French President Francois Hollande spoke on the risks of rising nationalism in France and around the world during his televised New Year's address.

"How can we imagine our country being curled up behind walls, reduced to its internal market, going back to its national currency and, on top of that, discriminating between its own children according to their origins?" said Hollande.

This was Hollande's final New Year's address as president, as he will not seek a second term in presidential elections. The first round of elections will take place in April, and a run-off will occur two weeks later. Anti-immigration and anti-euro party National Front (FN) leader Marine Le Pen is slated to make it to the run-off should the election take place today, according to polls.

Hollande did not directly mention FN in his speech, but said the United Kingdom's decision in June to leave the European Union and the US presidential election of Donald Trump were signs that democracy and peace were "vulnerable and reversible." He also warned against calling the Paris agreement on climate change into question, calling it a "major achievement of the international community."
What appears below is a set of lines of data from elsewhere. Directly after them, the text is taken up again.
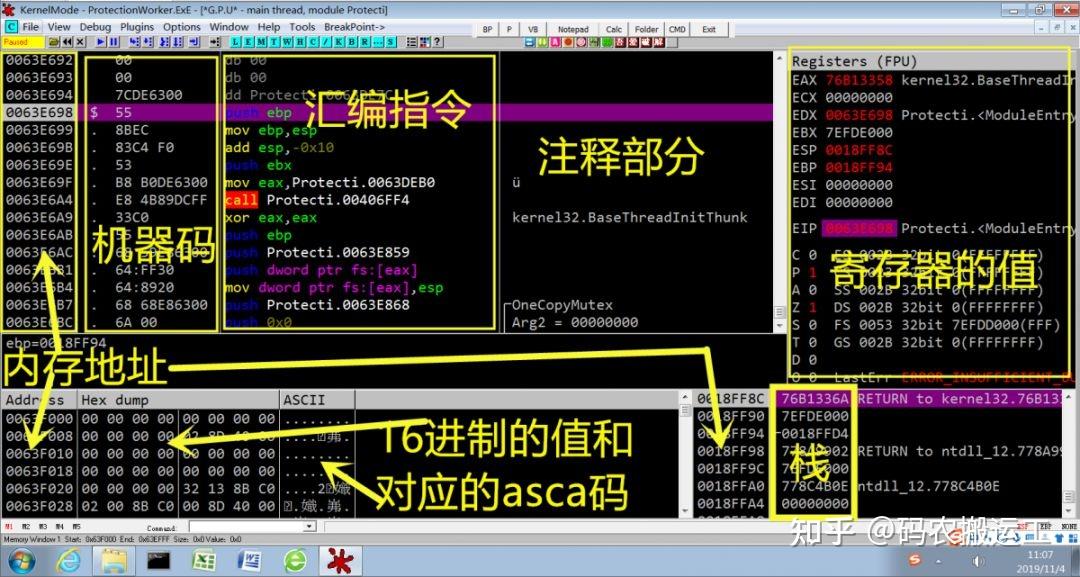Open the Plugins menu

tap(138, 26)
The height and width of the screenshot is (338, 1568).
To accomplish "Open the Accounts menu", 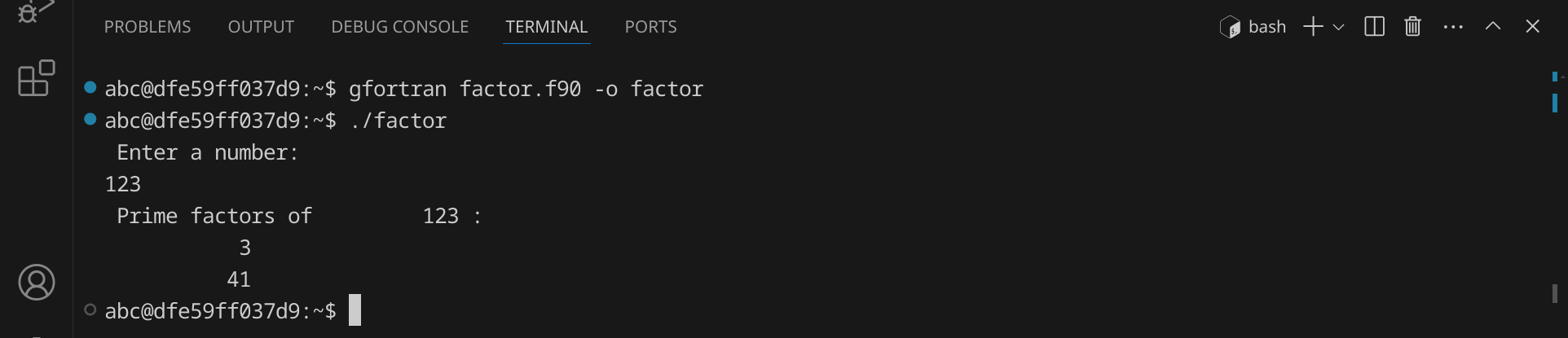I will (x=37, y=283).
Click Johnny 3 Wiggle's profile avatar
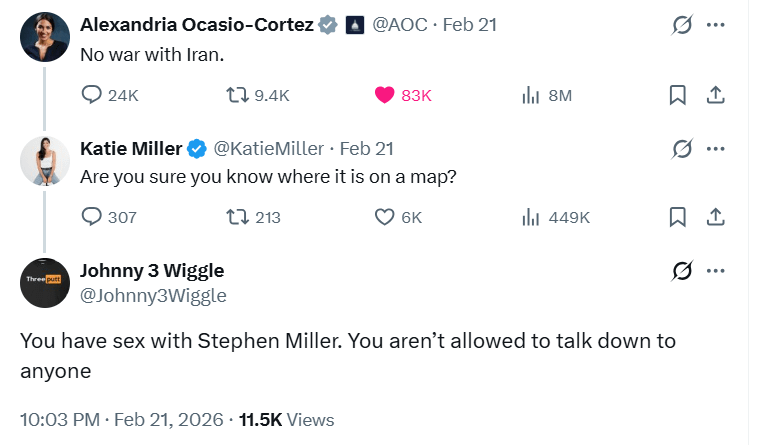Viewport: 762px width, 445px height. (x=44, y=282)
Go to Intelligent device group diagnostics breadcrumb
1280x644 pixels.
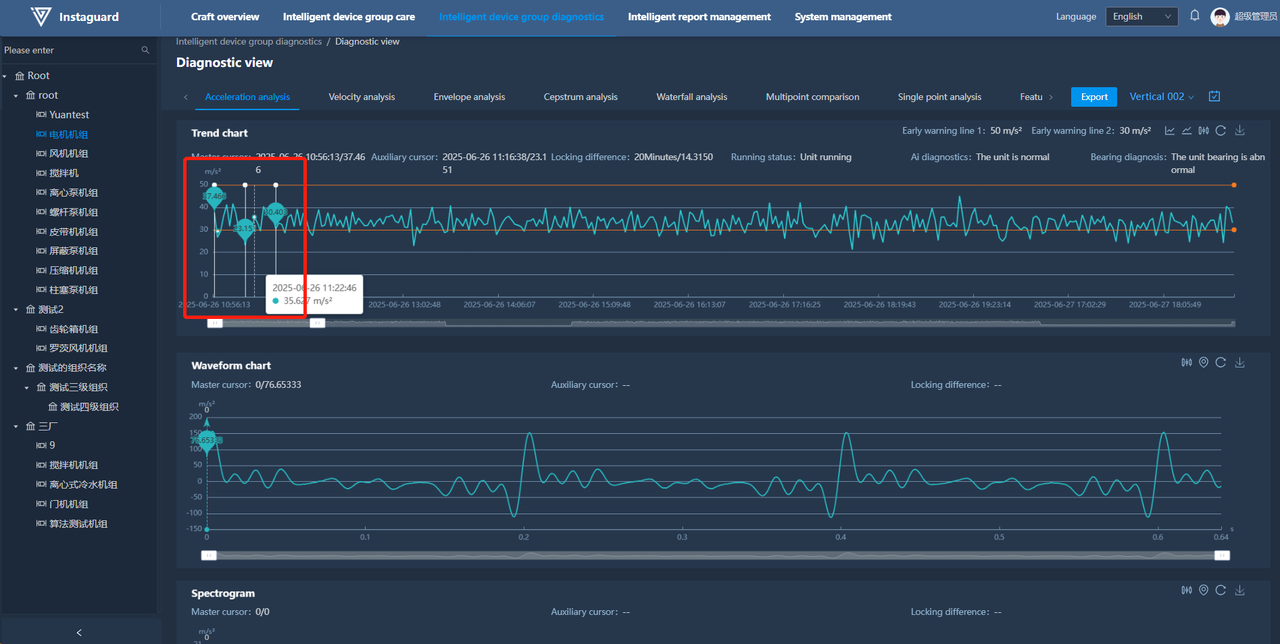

Le Pen dismissed Hollande's criticism. "Talking of isolation for a project that, on the contrary, takes part in the flow of history, after Brexit and Donald Trump's election…is a clear misunderstanding of the world's evolution and peoples' deep aspirations," said Le Pen in a statement.

Hollande also defended his legacy as president and paid tribute to those killed in the Bastille Day terrorist attacks in Nice and the ones on a priest and police officers. He said the terrorist threat was still alive in France.

"We are not finished with the scourge of terrorism. We must fight it further…abroad: that is the meaning of our military operations in Mali, Syria and Iraq," said Hollande.

Hollande announced he would travel to Iraq Monday to visit French troops in the fight against the so-called "Islamic State".